Ruling in a case against two producers and an agent who hired teen-age porn queen Traci Lords, the U.S. 9th Circuit Court of Appeals rejected the Justice Department's argument that a tough new child pornography statute imposes strict liability on producers who film children engaged in erotic activities.
"While Congress may take steps to punish severely those who knowingly subject minors to sexual exploitation, and even those who commit such abuse recklessly or negligently, it may not impose very serious criminal sanctions on those who have diligently investigated the matter and formed a reasonable good-faith belief that they are engaged in activities protected by the First Amendment," the court said in a 2-1 opinion released in San Francisco.
The case involves two Los Angeles-area producers, Ronald Kantor and Rupert McNee, and modeling agent James Souter Jr. who hired the popular blue movie star in 1984 for a sexually explicit film, "Those Young Girls," unaware that Lords was only 16.
The three men were indicted on charges of violating a 1986 statute prohibiting the filming of minors engaged in sexually explicit conduct. The statute carries penalties of up to 10 years in prison and a $100,000 fine.
The defendants argued that they had no way of knowing the actress was a minor. Lords, who has acted in nearly 70 X-rated films and videos, had appeared in a Penthouse centerfold nearly a year earlier and had produced a driver's license indicating she was over 18.
Government prosecutors argued that the statute as written imposes strict liability and does not require any evidence that producers knew an actor was a minor.
But defense lawyers said that to impose such a requirement would be to hold film producers to a standard that would make them think twice about hiring any young actors for roles that might involve even partial nudity. The court, in an opinion written by Judge Alex Kozinski and joined by Judge William C. Canby Jr., concurred.
"Many works of substantial artistic or social value requiring the services of young-looking actors--for example, a movie graphically portraying the evils of child abuse or pornography--might never be produced if well-intentioned and scrupulous producers cannot protect themselves against very serious criminal sanctions for inadvertent and reasonable errors," the court said in a footnote.
In dissent, Judge Robert R. Beezer argued that the government's interest in protecting children from sexual exploitation is a "compelling government interest" that outweighs any potential threat of inhibiting production of materials protected by the First Amendment.
"Congress intended to protect children like Traci Lords, who try to pass as adults to appear in pornography . . . to protect (them) against their own immaturity, against the unreasoned, desperate choices children are wont to make," Beezer wrote.
The trial of Kantor and McNee had been postponed pending the outcome of the appeal, and their attorney, John H. Weston, said he believed charges should be dismissed in light of the ruling. Souter had pleaded guilty in March, 1987, but indicated he would withdraw his plea if the appeal was successful. Government lawyers said they had not decided whether to seek a rehearing or to proceed to trial against the two remaining defendants.

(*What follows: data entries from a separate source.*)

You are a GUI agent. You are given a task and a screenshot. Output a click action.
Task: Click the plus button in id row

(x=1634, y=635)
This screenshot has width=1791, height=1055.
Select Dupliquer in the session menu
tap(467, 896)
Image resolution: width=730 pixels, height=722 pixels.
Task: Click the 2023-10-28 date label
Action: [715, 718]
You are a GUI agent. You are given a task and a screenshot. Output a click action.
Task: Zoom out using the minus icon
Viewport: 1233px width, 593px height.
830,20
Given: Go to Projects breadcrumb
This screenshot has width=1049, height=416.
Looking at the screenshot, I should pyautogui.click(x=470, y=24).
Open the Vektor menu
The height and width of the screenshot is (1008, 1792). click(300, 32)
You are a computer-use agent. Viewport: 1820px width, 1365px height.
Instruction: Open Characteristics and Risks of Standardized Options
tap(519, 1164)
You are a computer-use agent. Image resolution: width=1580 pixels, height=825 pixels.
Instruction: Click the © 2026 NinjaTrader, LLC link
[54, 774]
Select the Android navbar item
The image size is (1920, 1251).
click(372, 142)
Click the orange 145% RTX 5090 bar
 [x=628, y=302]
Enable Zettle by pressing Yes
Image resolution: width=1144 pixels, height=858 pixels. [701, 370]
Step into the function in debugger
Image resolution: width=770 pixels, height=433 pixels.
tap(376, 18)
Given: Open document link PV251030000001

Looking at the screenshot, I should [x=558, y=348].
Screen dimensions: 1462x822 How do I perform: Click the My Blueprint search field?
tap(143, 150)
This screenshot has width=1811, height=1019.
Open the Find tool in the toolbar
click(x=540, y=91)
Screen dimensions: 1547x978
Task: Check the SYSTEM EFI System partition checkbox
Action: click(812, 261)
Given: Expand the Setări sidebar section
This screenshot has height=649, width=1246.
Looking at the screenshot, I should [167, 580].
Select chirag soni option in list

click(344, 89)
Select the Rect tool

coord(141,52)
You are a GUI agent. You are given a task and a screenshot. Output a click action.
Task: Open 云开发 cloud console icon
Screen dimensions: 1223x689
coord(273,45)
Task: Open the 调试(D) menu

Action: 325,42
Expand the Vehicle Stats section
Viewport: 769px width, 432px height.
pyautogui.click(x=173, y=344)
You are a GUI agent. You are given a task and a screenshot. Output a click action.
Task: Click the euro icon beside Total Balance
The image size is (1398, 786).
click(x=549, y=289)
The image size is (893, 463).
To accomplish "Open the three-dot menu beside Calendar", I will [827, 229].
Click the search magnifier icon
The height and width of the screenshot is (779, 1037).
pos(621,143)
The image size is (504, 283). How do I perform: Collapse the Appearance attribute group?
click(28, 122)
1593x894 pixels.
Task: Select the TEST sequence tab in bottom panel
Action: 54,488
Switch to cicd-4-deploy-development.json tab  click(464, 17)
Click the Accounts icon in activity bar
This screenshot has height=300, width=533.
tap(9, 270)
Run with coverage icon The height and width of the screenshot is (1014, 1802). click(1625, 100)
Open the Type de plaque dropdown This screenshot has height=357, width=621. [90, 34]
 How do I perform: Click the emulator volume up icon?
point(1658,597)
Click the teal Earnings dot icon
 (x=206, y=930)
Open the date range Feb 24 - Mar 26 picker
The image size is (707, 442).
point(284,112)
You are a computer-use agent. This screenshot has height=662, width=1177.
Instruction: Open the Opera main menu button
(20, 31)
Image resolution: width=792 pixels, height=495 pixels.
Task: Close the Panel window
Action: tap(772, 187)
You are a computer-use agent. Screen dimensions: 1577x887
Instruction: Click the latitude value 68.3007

Weston applauded the majority opinion.
"It's written in such a way as to vindicate the important First Amendment concerns which we have been raising almost from day one, and the result, of course, is also to vindicate, although the court didn't discuss it, the very important due-process concerns that people should not be subject to conviction for very serious offenses in the absence of knowledge of a sufficient mental state," he said.
Although Weston predicted that cases such as the Lords case would be "exceedingly rare" because of producers' reluctance to use minors, Assistant U.S. Atty. Ronni B. MacLaren predicted that all prosecutions under the statute would be made more difficult by the court's ruling.
"What the defendants believed becomes an issue, and it wasn't an issue before," she said. "Now that the (mistake-of-fact) defense appears to be permissible, some producers may take more chances than they otherwise would have, so I think you may see this defense raised more often."